# Why is my lavatera yellowing?



## Tom (Feb 17, 2016)

Any ideas?


----------



## Pearly (Feb 17, 2016)

Could it be iron deficiency?


----------



## Pearly (Feb 17, 2016)

Or..... some grubs munching on the roots? I'm leaning towards nutrition issue though


----------



## naturalman91 (Feb 17, 2016)

i'm no plant expert but that looks almost like nutrition burn but hey i've been wrong before. everyday. lol


----------



## Tom (Feb 17, 2016)

I planted it in July of 2015 and its literally 10 times the size it was when I planted it. I've used no fertilizers of any kind on it. The area where its planted has fairly fertile soil, if the health of the weeds that grow there every year are any indication. I'm not over, or under watering it.

Maybe it needs some fertilizer?

@Iochroma 
@Yvonne G 

Any tips?


----------



## Prairie Mom (Feb 17, 2016)

Pearly said:


> Could it be iron deficiency?


Looks like it to me.

I've fixed this problem by digging in compost and manure. I'd do it soon and keep it up for a few years.
.


----------



## Yvonne G (Feb 18, 2016)

Mine yellows once a year. I figured it was a normal annual function - getting rid of the old leaves and making room for the new.


----------



## Pearly (Feb 18, 2016)

Tom said:


> I planted it in July of 2015 and its literally 10 times the size it was when I planted it. I've used no fertilizers of any kind on it. The area where its planted has fairly fertile soil, if the health of the weeds that grow there every year are any indication. I'm not over, or under watering it.
> 
> Maybe it needs some fertilizer?
> 
> ...


I'd wait with feeding until no more freezing if you ever get any. Then yes, well composted manure is always my fertilizer of choice, just spread a ring of it around the base and work it in a little. Yvonne also has good point that has reminded me about what mine used to be like. I haven't had them for several years but do remember in the past leaf yellowing around the time new growth was beginning to come in.


----------



## Tom (Feb 18, 2016)

I'm pretty sure we won't get another freeze this year.
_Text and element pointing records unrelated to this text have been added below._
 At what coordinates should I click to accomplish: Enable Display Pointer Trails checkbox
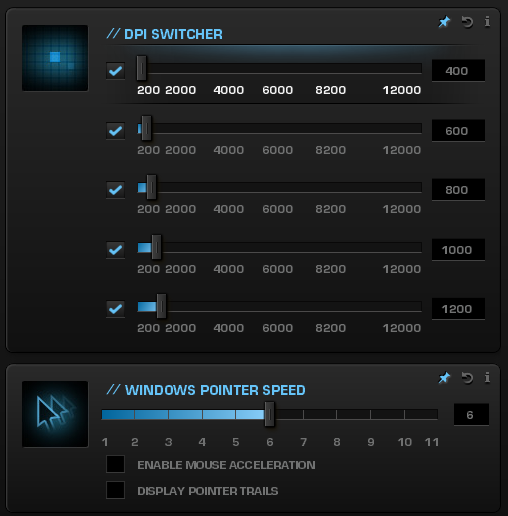click(115, 490)
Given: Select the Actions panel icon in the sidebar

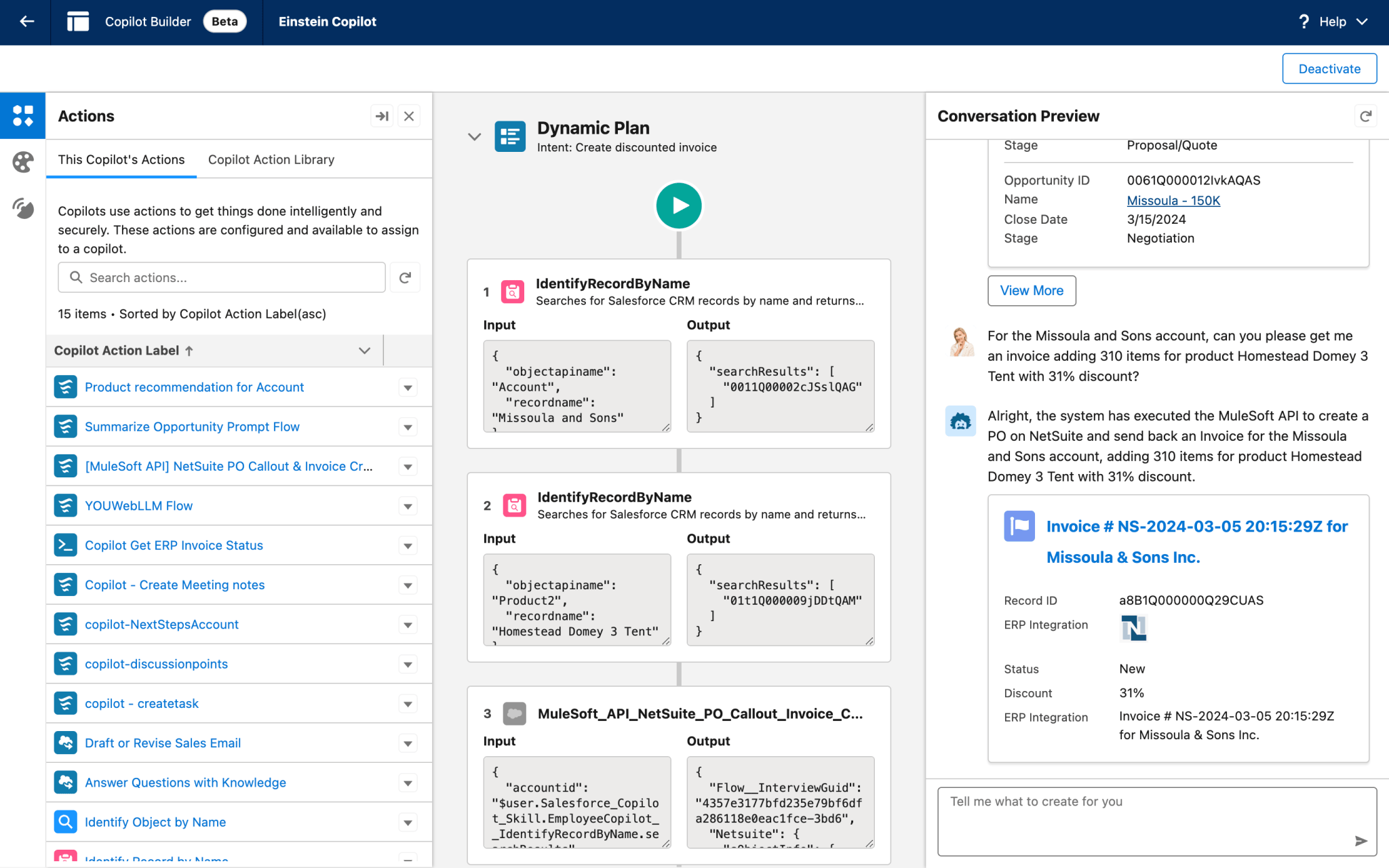Looking at the screenshot, I should [22, 115].
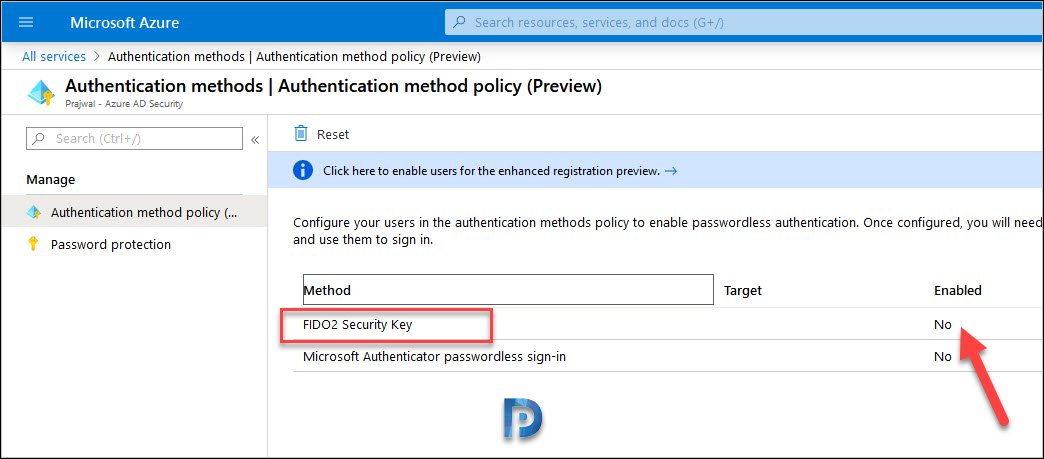Click arrow after enhanced registration preview

tap(671, 171)
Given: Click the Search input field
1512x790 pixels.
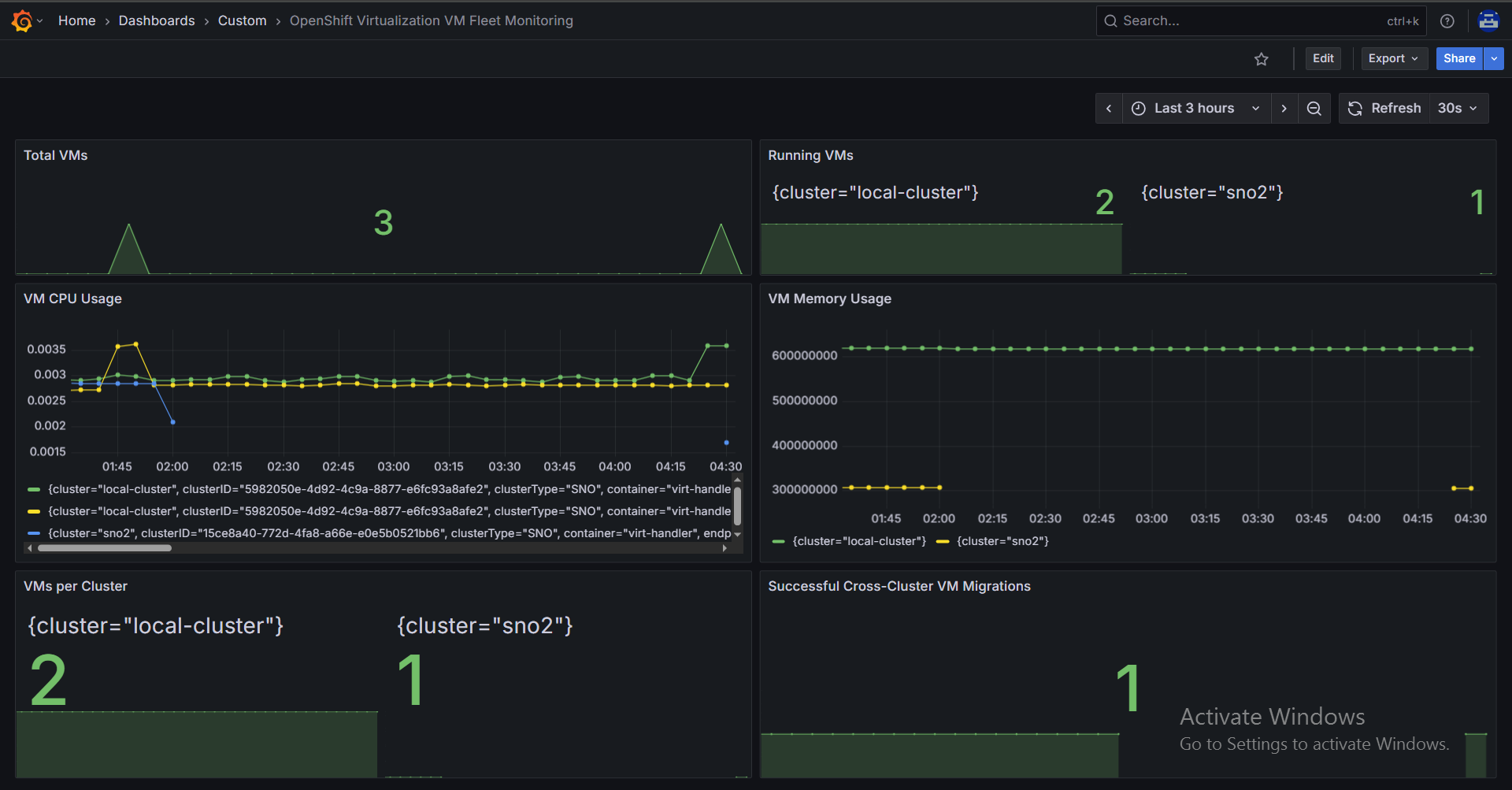Looking at the screenshot, I should tap(1252, 21).
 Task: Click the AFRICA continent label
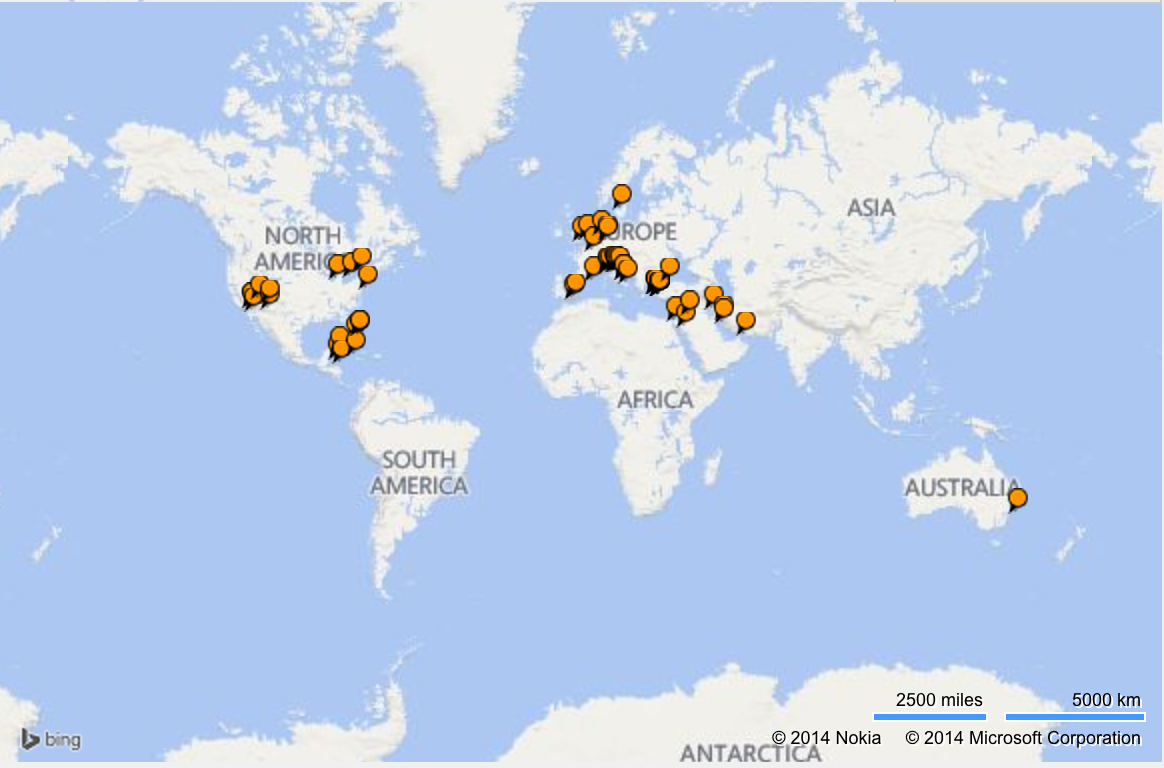tap(655, 400)
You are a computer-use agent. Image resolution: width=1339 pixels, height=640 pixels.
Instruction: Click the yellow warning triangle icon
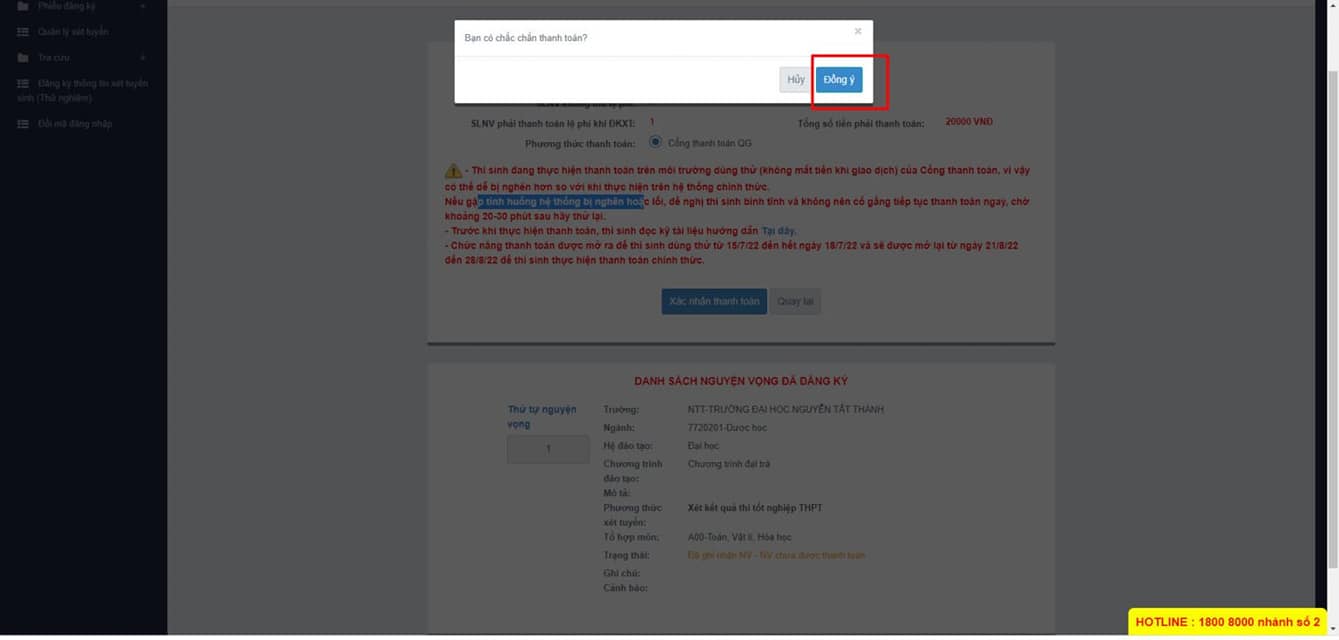[x=453, y=172]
I've already started my spring planting.


----------



## Yelloweyed (Feb 18, 2016)

I hope someone knows what causes this because mine do the same thing. If it normal, that's interesting to know as well.


----------



## Pearly (Feb 18, 2016)

Tom said:


> I'm pretty sure we won't get another freeze this year. I've already started my spring planting.


Then I'd just feed it, mulch it give it tlc and see what happens. If she seems sickly still after all that and watering I'd look into the mechanical problem from below. Yellowing foliage is usually cause by underground issues (chemical- nutrition or mechanical-bugs) provided that proper light/water/drainage are already in place.


----------



## RosemaryDW (Feb 24, 2016)

It's normal for mine and it has a few yellow leaves just now, as the spring blooms begin.

We do very little with ours, other than cut it back severely a couple of times a year. Maybe dig in a little bone meal when feeding the rose next to it.


----------